Touchscreen failures due to preventable wear
When trying to prevent what makes a touchscreen fail it is important to understand how a touchscreen is constructed. Generally speaking a touchscreen has just a couple of basic components. One is the touchglass itself which is a piece of glass that is covered in a grid of small conductors that create a vector that can detect where a user is pressing on the display. The second component is a thin layer of plastic called the overlay which protects the touchglass underneath and creates a barrier preventing any outside contaminant from traveling underneath. The PH from your fingers can eventually cause a tiny bit of corrosion which over-time can cause wear spots on the overlay. Once this wear moves past the overlay and on to the touchglass surface it can lead to a break in these fine conductors which causes an overall failure.
- Make sure that if the manufacture of the device provides a stylus for interacting with the screen that you use it. Make it part of your inspection checklists to insure your operators are using it. It may seem like an extra step to the machine operator but it can save you a lot of downtime.

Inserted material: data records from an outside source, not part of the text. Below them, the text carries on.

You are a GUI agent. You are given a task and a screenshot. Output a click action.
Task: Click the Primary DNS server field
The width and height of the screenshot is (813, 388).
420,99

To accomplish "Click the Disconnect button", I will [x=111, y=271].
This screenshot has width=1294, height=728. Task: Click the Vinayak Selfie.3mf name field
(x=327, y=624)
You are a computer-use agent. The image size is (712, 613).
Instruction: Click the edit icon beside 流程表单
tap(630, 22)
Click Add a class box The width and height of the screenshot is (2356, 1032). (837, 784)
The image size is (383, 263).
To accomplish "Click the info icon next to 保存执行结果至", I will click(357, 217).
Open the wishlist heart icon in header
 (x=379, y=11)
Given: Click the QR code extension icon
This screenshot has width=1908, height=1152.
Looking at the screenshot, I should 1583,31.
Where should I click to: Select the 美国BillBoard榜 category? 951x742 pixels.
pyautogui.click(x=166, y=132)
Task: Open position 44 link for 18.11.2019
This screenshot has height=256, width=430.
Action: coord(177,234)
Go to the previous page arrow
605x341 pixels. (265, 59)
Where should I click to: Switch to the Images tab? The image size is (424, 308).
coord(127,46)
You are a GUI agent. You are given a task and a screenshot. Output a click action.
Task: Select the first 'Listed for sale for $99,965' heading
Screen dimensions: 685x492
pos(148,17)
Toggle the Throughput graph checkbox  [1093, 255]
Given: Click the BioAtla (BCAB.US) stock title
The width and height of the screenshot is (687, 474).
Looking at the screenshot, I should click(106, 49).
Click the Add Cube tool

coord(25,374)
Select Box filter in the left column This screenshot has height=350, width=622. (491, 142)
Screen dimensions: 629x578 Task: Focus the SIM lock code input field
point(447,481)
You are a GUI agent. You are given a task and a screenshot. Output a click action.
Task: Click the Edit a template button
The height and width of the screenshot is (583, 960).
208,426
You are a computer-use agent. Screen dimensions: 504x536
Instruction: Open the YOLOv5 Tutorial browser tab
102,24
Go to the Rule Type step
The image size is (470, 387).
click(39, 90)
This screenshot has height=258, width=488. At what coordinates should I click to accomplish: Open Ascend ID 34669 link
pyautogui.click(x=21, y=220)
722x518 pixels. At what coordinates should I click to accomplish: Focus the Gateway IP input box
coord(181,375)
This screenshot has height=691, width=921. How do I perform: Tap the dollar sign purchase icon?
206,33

- Make sure you use proper procedures for cleaning the touchscreen surface after every shift. This will not only remove any harmful acidic residue but also keep the screen sanitary for the next operator.
- If your processes involve any chemical, be sure to check the MSDS for that chemical for any possible interactions with plastics. If there are damaging interactions, take additional steps to prevent contact between the chemical and the touchscreen.
Of all the failure modes, the human factor can indeed seem the most difficult to control. But with a little reinforcement, knowhow and some advanced planning you can bring down the cost of having to replace your HMI’s and ultimately prevent costly downtime.